DIRECTION:
Reproduce the lines of the records exactly, beginning with the line that contains "Given: Click the Transition" and continuing through the line that contains "Action: [106, 19]", both included.

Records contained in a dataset
** begin **

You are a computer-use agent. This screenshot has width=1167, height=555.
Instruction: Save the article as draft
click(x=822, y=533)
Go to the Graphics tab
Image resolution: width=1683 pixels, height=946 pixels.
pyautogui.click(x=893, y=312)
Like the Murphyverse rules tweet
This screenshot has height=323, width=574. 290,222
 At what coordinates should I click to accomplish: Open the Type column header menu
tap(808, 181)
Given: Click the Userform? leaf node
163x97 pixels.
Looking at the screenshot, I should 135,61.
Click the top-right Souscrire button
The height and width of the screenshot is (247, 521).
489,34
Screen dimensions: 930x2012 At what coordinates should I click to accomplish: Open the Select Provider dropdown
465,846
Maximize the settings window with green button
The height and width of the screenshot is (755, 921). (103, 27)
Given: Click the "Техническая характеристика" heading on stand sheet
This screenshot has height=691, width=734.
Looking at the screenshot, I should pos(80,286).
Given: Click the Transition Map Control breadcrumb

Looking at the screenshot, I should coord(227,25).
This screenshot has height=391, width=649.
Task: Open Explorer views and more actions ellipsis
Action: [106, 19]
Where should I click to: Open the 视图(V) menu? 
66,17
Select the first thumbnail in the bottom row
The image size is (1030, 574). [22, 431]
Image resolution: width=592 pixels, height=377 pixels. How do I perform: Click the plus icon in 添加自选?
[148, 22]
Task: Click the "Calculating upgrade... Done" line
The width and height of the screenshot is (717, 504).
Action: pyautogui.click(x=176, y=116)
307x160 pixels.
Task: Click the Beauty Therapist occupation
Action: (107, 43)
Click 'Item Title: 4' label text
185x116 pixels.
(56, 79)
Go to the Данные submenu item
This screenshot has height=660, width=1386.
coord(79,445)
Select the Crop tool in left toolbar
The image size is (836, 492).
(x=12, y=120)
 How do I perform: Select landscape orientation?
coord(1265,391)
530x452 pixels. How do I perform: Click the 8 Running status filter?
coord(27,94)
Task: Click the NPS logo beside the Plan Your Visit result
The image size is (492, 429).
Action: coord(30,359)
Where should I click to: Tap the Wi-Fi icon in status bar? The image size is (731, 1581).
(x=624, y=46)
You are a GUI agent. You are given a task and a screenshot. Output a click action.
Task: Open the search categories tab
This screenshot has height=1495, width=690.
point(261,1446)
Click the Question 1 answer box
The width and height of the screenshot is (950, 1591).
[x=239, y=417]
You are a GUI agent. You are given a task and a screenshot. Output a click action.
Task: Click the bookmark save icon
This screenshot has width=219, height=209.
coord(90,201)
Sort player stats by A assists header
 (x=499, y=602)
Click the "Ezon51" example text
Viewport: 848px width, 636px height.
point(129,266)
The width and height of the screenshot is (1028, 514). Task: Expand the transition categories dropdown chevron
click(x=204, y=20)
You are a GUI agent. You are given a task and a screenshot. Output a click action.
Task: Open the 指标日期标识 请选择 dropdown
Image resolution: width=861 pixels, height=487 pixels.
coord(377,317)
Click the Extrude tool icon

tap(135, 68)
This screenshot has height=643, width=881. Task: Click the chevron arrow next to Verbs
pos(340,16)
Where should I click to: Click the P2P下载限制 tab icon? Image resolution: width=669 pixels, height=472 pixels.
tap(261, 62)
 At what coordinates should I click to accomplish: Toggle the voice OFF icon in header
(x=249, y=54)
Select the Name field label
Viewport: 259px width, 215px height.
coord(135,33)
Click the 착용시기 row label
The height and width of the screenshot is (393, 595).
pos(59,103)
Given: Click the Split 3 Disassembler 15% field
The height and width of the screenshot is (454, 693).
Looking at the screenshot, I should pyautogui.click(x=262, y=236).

** end **

ANSWER FOR THIS EXERCISE:
Given: Click the Transition Map Control breadcrumb

Looking at the screenshot, I should coord(227,25).
This screenshot has height=391, width=649.
Task: Open Explorer views and more actions ellipsis
Action: [106, 19]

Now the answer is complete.